When you wrote code for tests you need to know what output is produced from given input. So if you can identify parts of code that work without dependencies (for example without calling the database and checking the results), you can easily test them. The more dependencies your code has (for example on external microservices) the more you have to mock. And if you mock too much, you will end up with code that has pretty high coverage but still the program will be full of bugs.

You have existing codebase, you you should start from parts which are easiest to understand, totally not partially. Controllers are pretty bad choice because they span lots of logic spread across multiple modules. In the other hand, smaller models should be simpler, because they don't depend on other modules (for example only on the database which you should mock).
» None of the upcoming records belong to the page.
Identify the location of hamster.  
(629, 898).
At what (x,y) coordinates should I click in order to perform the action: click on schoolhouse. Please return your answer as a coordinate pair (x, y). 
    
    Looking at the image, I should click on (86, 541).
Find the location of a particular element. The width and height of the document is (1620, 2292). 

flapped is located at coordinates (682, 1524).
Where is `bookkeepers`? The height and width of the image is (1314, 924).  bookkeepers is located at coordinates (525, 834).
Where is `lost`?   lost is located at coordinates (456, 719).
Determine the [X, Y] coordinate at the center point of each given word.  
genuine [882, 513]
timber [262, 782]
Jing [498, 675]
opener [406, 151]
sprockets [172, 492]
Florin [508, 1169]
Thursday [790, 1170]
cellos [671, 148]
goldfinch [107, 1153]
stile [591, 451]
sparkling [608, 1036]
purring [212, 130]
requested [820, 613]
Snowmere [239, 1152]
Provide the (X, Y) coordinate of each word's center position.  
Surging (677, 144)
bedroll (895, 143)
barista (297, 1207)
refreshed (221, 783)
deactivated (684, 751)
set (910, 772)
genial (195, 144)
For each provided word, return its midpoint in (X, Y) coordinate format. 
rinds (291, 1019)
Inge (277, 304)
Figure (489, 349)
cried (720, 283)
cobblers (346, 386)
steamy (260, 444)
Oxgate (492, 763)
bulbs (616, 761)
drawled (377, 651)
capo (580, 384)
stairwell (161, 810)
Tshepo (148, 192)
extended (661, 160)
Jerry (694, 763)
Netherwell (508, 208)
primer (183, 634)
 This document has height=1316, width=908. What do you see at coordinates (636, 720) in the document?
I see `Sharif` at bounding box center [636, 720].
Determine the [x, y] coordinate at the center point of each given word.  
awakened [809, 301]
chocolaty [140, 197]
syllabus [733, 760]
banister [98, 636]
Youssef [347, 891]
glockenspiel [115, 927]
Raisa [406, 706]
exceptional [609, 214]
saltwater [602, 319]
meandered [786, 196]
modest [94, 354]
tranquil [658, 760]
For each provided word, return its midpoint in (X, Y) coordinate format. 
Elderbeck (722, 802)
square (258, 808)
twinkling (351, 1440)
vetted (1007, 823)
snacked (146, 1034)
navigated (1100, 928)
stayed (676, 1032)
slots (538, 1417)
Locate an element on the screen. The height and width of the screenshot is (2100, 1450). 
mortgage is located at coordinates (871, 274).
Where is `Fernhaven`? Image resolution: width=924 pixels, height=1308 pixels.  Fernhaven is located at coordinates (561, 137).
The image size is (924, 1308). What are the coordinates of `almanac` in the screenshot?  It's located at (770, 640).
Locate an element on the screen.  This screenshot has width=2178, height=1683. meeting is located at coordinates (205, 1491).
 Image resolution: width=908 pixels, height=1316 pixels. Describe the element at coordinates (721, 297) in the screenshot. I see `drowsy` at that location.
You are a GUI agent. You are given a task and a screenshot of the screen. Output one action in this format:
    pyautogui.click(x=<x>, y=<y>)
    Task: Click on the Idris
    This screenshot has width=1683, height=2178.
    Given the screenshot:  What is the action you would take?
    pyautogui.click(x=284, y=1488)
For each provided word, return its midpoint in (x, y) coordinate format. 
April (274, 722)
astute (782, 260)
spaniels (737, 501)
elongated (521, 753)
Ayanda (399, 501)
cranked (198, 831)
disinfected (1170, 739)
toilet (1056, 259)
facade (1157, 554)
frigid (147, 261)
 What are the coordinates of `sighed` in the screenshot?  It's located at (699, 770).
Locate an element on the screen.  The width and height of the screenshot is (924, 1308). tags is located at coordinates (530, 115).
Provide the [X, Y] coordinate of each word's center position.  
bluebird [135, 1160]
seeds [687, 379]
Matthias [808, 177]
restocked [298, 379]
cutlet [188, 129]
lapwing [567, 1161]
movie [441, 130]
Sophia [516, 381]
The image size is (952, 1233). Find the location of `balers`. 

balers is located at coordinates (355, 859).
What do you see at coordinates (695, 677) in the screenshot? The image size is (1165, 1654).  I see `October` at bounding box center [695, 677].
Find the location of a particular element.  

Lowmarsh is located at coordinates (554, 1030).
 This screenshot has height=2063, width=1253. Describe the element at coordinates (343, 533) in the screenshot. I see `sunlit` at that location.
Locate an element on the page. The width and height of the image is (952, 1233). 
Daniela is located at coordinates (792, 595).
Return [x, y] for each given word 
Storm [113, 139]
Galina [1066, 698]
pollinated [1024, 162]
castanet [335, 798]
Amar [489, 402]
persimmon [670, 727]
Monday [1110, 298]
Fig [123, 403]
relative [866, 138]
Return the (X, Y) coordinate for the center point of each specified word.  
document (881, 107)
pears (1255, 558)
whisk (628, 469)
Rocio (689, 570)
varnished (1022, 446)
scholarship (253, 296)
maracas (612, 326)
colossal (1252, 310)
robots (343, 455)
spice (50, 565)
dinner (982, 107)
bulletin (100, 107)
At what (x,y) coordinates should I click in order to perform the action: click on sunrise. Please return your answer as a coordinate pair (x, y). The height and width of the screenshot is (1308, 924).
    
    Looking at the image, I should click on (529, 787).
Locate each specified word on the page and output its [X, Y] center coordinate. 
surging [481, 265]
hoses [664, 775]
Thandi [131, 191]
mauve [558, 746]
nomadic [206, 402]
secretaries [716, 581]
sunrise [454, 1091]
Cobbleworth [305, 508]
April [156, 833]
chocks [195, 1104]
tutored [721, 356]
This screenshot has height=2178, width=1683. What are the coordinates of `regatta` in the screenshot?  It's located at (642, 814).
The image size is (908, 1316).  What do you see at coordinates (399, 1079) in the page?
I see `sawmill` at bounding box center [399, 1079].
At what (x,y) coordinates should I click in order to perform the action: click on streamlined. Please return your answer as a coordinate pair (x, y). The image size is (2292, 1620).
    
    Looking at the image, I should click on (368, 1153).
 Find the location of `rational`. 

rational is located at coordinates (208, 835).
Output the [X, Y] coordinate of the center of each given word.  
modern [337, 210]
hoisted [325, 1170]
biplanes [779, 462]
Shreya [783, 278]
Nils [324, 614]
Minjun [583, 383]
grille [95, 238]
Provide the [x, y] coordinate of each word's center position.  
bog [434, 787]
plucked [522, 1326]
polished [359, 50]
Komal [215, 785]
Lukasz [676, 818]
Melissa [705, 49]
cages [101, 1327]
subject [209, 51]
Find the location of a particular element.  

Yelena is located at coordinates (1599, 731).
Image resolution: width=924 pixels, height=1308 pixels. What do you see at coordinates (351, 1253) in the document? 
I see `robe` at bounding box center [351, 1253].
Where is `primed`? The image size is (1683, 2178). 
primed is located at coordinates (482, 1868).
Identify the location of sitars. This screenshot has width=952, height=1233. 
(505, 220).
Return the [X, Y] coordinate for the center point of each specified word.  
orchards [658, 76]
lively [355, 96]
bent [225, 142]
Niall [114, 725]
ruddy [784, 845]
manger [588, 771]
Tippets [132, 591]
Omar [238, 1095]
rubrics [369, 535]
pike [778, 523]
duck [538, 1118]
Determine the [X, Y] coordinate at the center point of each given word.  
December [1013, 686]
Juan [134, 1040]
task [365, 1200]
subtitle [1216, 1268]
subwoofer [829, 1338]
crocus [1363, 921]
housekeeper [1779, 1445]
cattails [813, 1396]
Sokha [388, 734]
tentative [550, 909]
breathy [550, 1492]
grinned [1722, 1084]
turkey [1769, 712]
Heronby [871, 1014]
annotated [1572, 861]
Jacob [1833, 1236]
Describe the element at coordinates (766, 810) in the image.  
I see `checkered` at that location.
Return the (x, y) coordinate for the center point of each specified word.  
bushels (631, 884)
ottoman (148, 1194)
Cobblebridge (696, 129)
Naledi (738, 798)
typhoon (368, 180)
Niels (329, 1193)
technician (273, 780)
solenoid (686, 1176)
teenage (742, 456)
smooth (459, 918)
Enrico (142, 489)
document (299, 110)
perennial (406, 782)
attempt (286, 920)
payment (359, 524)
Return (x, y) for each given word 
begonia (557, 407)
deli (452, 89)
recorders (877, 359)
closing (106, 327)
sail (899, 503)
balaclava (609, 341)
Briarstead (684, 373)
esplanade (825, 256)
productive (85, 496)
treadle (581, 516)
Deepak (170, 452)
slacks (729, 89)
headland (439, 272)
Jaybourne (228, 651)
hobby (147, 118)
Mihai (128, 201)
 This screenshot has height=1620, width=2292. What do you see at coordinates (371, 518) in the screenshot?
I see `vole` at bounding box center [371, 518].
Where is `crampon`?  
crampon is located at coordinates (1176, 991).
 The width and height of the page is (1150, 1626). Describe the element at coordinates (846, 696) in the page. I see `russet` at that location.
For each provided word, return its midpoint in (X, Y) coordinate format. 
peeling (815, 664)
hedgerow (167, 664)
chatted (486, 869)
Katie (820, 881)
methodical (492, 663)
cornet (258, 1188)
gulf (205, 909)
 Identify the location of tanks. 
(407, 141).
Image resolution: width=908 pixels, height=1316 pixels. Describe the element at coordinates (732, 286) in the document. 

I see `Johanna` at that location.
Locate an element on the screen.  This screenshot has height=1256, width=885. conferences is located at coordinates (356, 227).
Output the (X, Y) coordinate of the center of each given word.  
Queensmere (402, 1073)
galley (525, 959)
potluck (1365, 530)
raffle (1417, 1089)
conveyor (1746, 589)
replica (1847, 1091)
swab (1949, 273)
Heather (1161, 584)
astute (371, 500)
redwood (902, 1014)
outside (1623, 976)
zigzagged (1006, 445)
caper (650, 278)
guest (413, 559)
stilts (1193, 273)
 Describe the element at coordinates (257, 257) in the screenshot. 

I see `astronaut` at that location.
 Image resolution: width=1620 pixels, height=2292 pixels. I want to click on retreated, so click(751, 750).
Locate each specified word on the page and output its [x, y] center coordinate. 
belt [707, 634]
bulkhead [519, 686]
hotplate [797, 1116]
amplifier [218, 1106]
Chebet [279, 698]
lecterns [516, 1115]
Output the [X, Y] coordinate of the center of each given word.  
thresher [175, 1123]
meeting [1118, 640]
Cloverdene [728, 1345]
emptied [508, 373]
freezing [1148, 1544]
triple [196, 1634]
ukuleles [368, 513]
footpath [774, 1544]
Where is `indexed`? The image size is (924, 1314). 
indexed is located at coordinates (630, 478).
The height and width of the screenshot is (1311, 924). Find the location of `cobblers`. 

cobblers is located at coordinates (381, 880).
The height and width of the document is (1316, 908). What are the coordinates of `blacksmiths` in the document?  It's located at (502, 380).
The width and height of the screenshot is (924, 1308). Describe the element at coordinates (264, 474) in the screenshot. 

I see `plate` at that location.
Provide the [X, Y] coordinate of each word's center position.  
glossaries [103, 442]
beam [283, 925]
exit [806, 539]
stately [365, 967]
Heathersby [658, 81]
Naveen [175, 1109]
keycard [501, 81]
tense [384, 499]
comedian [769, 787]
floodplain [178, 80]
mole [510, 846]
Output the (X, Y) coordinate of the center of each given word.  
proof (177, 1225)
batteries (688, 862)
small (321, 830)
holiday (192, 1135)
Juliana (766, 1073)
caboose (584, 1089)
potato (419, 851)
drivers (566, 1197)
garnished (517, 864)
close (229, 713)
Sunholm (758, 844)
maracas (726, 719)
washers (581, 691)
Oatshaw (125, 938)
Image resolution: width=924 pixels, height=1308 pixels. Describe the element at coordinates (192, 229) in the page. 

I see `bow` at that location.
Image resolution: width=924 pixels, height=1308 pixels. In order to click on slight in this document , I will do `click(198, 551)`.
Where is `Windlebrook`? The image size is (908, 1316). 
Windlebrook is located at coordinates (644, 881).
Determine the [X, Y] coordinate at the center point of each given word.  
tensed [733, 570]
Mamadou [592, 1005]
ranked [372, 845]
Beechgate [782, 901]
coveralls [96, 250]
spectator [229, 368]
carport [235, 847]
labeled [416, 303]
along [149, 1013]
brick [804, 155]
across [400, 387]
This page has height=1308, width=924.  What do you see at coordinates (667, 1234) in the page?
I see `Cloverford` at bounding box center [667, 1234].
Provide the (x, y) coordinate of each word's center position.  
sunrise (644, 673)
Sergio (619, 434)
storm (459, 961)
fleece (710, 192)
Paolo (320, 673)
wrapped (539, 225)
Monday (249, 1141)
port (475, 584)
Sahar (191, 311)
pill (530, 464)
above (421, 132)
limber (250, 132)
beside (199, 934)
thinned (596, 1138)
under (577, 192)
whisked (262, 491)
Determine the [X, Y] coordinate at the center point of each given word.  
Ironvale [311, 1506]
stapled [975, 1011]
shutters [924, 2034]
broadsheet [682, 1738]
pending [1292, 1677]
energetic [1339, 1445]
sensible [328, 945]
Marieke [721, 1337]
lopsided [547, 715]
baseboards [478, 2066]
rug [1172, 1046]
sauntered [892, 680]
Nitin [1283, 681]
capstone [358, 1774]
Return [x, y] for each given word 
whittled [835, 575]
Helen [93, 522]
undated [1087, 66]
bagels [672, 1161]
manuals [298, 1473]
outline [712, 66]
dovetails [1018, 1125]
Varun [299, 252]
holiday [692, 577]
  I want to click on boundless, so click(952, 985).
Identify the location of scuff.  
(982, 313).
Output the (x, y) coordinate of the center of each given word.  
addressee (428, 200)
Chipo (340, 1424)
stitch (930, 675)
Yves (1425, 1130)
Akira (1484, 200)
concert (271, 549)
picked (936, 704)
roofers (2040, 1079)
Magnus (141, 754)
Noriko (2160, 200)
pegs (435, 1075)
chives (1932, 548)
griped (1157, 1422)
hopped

Look, my project is a frontend over some kind of analytical database, I have no control of the data I'm processing. My application has coverage of about 90% with single API call. That single tests shows that my application can connect to the database, fetch the data, process it, and present, yet we still have tons of problems, for example the title is missing here and there. The thing is, the title comes from external data and I can't do anything about it. If I had a test that will check that for given keyword all articles have tiles - this test will be meaningless.
What I can do - is to do opposite approach. Mock the data and test my applications logic (assume that the title is provided, and put error handling when it's not). Check that connection can be retried when timeout happens. Unfortunately this requires lots of mocking.
Most of the tests in my application focus on checking if the user input is producing correct database queries. The query building logic is done by few classes, all of them have no dependencies. I made them that way, so that is easy to test them. I choose to do that under influence of "functional paradigm" (something different than object oriented programming).